**What you should do**
Only the text belongs in the copy. Transcribe the data exactly and drop any pictures.

______________________________

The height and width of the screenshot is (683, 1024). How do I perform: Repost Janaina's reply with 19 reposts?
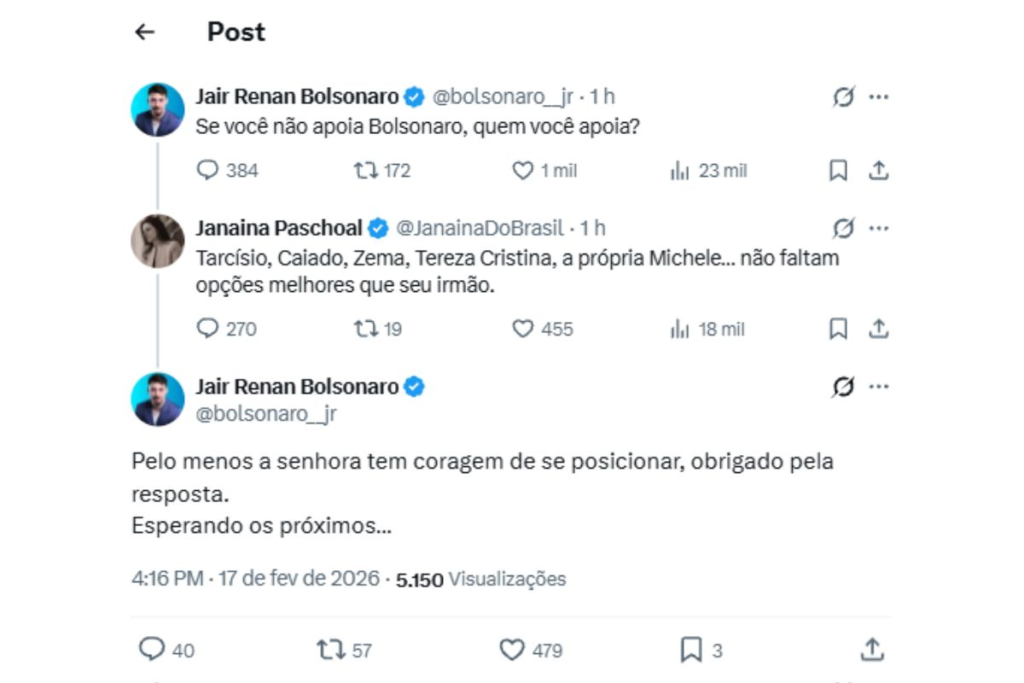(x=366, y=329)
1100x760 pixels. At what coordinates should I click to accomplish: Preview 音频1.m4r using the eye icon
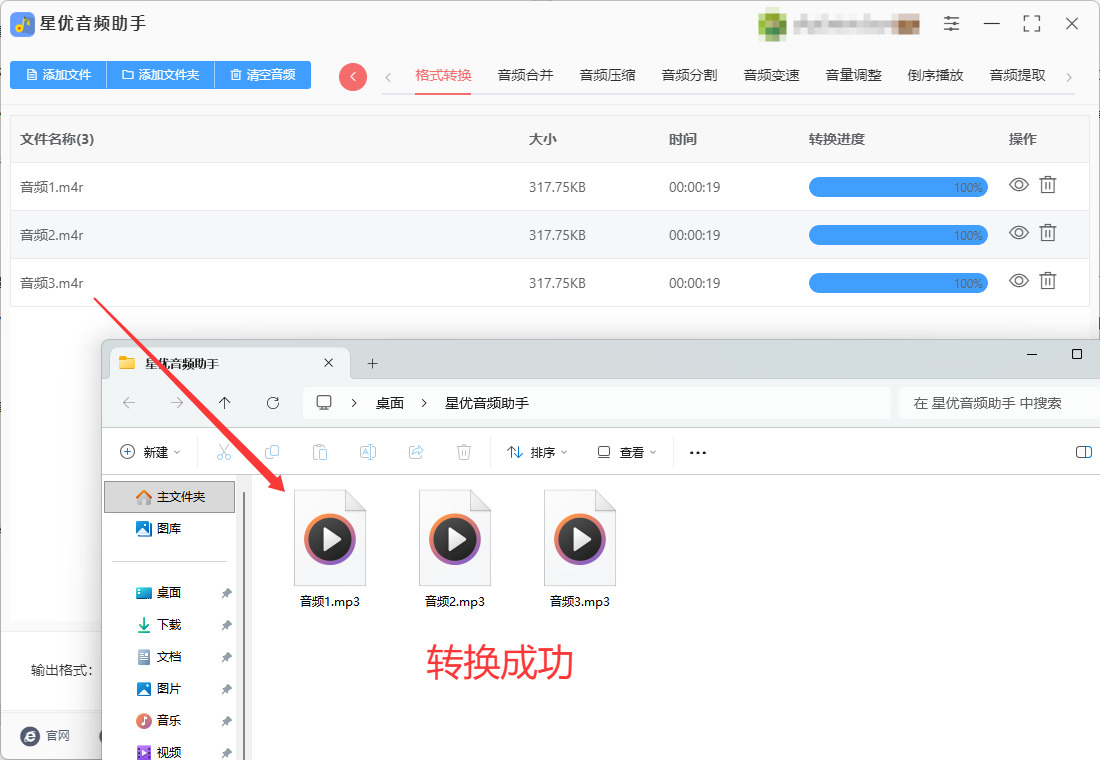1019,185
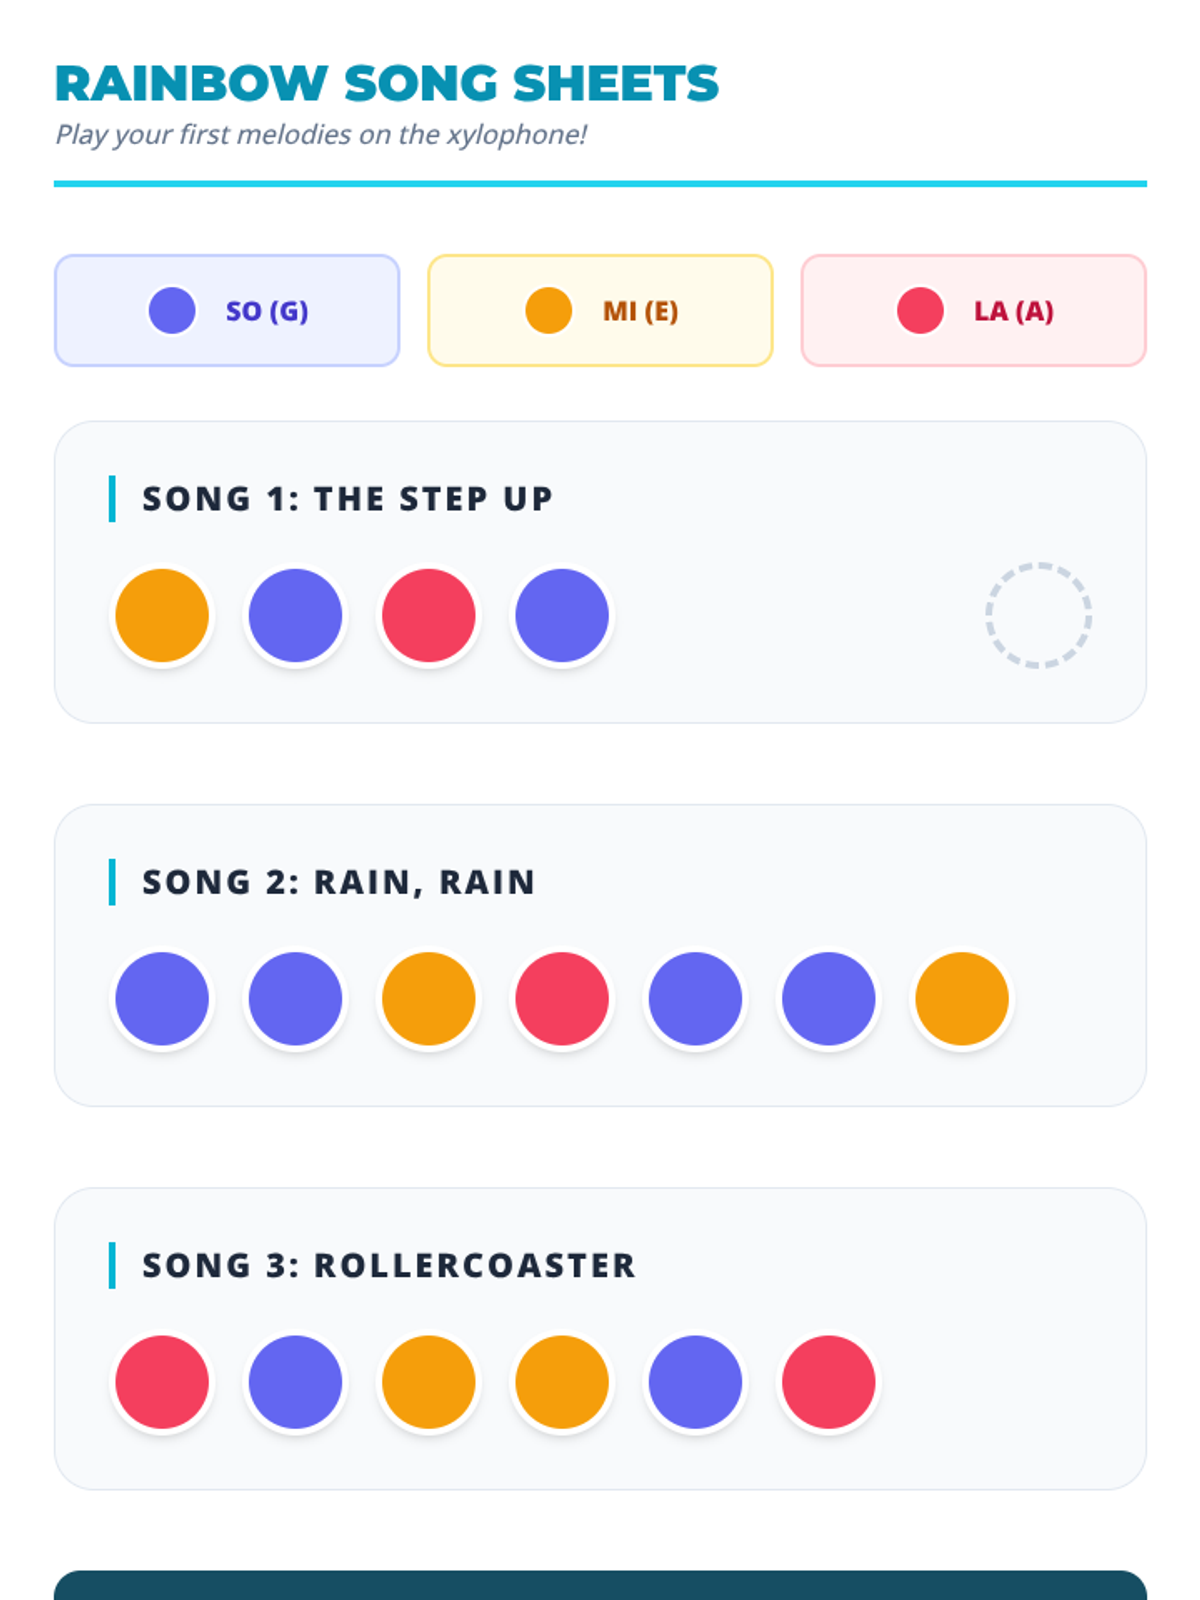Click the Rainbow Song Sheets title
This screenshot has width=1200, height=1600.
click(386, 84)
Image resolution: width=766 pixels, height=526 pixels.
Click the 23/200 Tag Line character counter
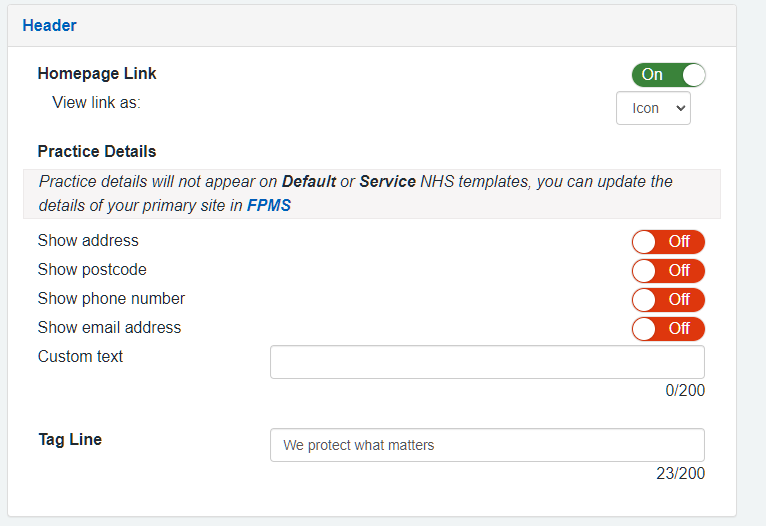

______________________________

**Exercise answer**
The height and width of the screenshot is (683, 1024). How do I perform: Repost Janaina's reply with 19 reposts?
(x=366, y=329)
1100x760 pixels. At what coordinates should I click to accomplish: Preview 音频1.m4r using the eye icon
1019,185
Click the Rainbow Song Sheets title
This screenshot has width=1200, height=1600.
click(386, 84)
Image resolution: width=766 pixels, height=526 pixels.
Click the 23/200 Tag Line character counter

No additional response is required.